Research in Dr. Weber's lab is supported by the NIH.

Representative Publications

• "Escherichia coli ATP synthase with a b/delta fusion protein allows analysis of the functions of the individual b subunits", Gajadeera, C.S.; Weber, J., J. Biol. Chem. 2013, 288, in press.
• "P-glycoprotein is fully active after multiple tryptophan substitutions", Swartz, D.J.; Weber, J.; Urbatsch, I.L., Biochim. Biophys. Acta 2013, 1828, 1159-1168.
• "The beta subunit loop that couples catalysis and rotation in ATP synthase has a critical length", Mnatsakanyan, N.; Kemboi, S.K.; Salas, J.; Weber, J., J. Biol. Chem. 2011, 286, 29788-29796.
• "Toward the ATP synthase mechanism", Weber, J., Nat. Chem. Biol. 2010, 6, 794-795.
• "ATP synthase with its gamma subunit reduced to the N-terminal helix can still catalyze ATP synthesis", Mnatsakanyan, N.; Hook, J.A.; Quisenberry, L.; Weber, J., J. Biol. Chem. 2009, 284, 26519-26525.
• "The role of the betaDELSEED-loop of ATP synthase", Mnatsakanyan, N.; Krishnakumar, A.M.; Suzuki, T.; Weber, J., J. Biol. Chem. 2009, 284, 11336-11345.
• "An essential hydrogen-bonding network at the beta(DP)/alpha(DP) interface of ATP synthase", Mao, H.Z.; Abraham, C.G.; Krishnakumar, A.M.; Weber, J. J. Biol. Chem., 2008, 283, 24781-24788.
• "Identification of the beta(TP) site in the x-ray structure of F1-ATPase as the high-affinity catalytic site", Mao, H.Z.; Weber, J. Proc. Natl. Acad. Sci. U. S. A.2007, 104, 18478-18483.

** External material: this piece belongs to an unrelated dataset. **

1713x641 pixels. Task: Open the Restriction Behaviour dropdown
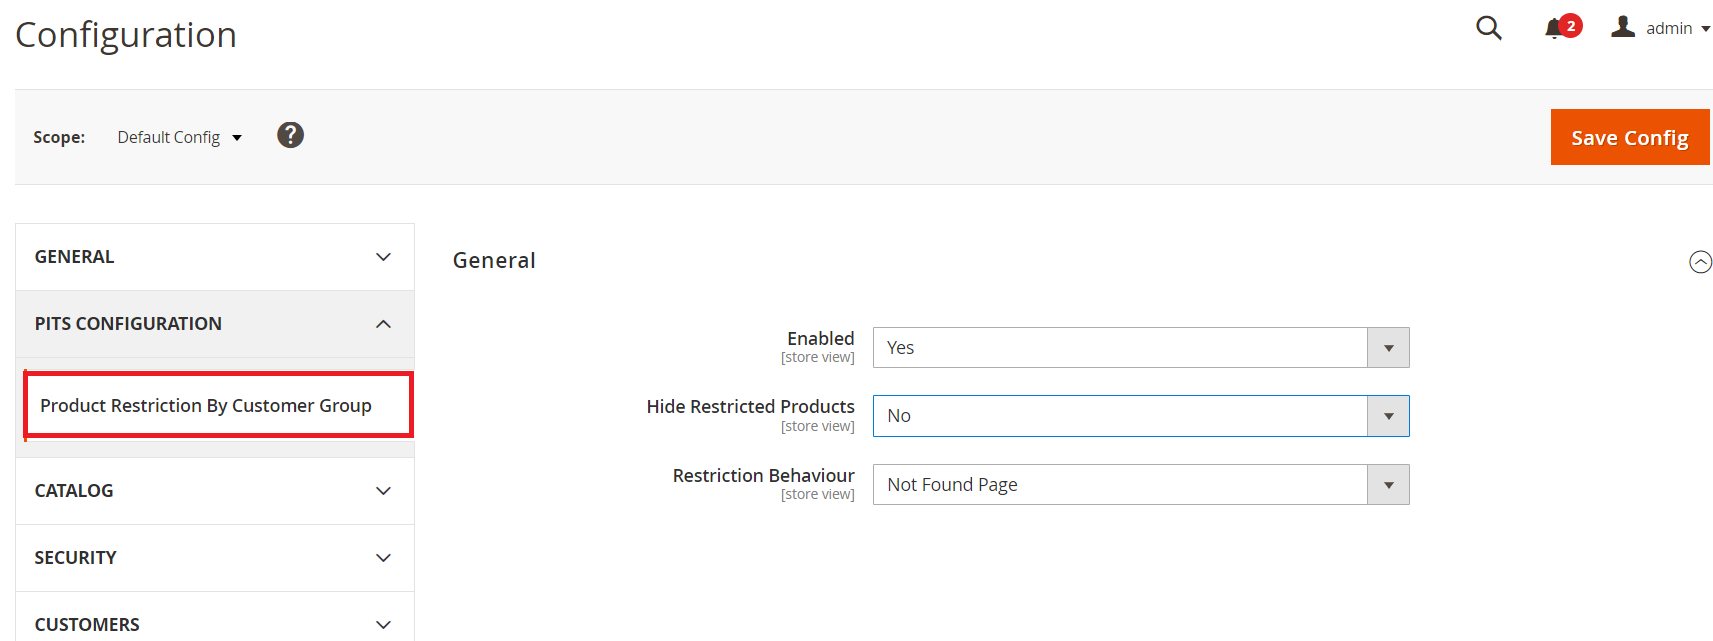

• "ATP synthase - the structure of the stator stalk", Weber, J. Trends Biochem. Sci. 2007, 32, 53-56.
• "Does F1-ATPase have a catalytic site that preferentially binds MgADP?", Mao, H.Z.; Gray, W.D.; Weber, J. FEBS Lett. 2006, 580, 4131-4135.
• "ATP synthase: subunit-subunit interactions in the stator stalk", Weber, J. Biochim. Biophys. Acta2006, 1757, 1162-1170.
• "Structural characterization of the interaction of the delta and alpha subunits of the Escherichia coli F1F0-ATP synthase by NMR spectroscopy", Wilkens, S.; Borchardt, D.; Weber, J.; Senior, A.E. Biochemistry2005, 44, 11786-11794.
• "Happy motoring with ATP synthase", Senior, A.E.; Weber, J. Nature Struct. Mol. Biol.2004, 11, 110-112.
• "Fluorescent probes applied to catalytic cooperativity in ATP synthase", Weber, J.; Senior, A.E. Methods Enzymol.2004, 380, 132-152.
• "Quantitative determination of direct binding of b subunit to F1 in Escherichia coli F1F0-ATP synthase", Weber, J.; Wilke-Mounts, S.; Nadanaciva, S.; Senior, A.E. J. Biol. Chem.2004, 279, 11253-11258.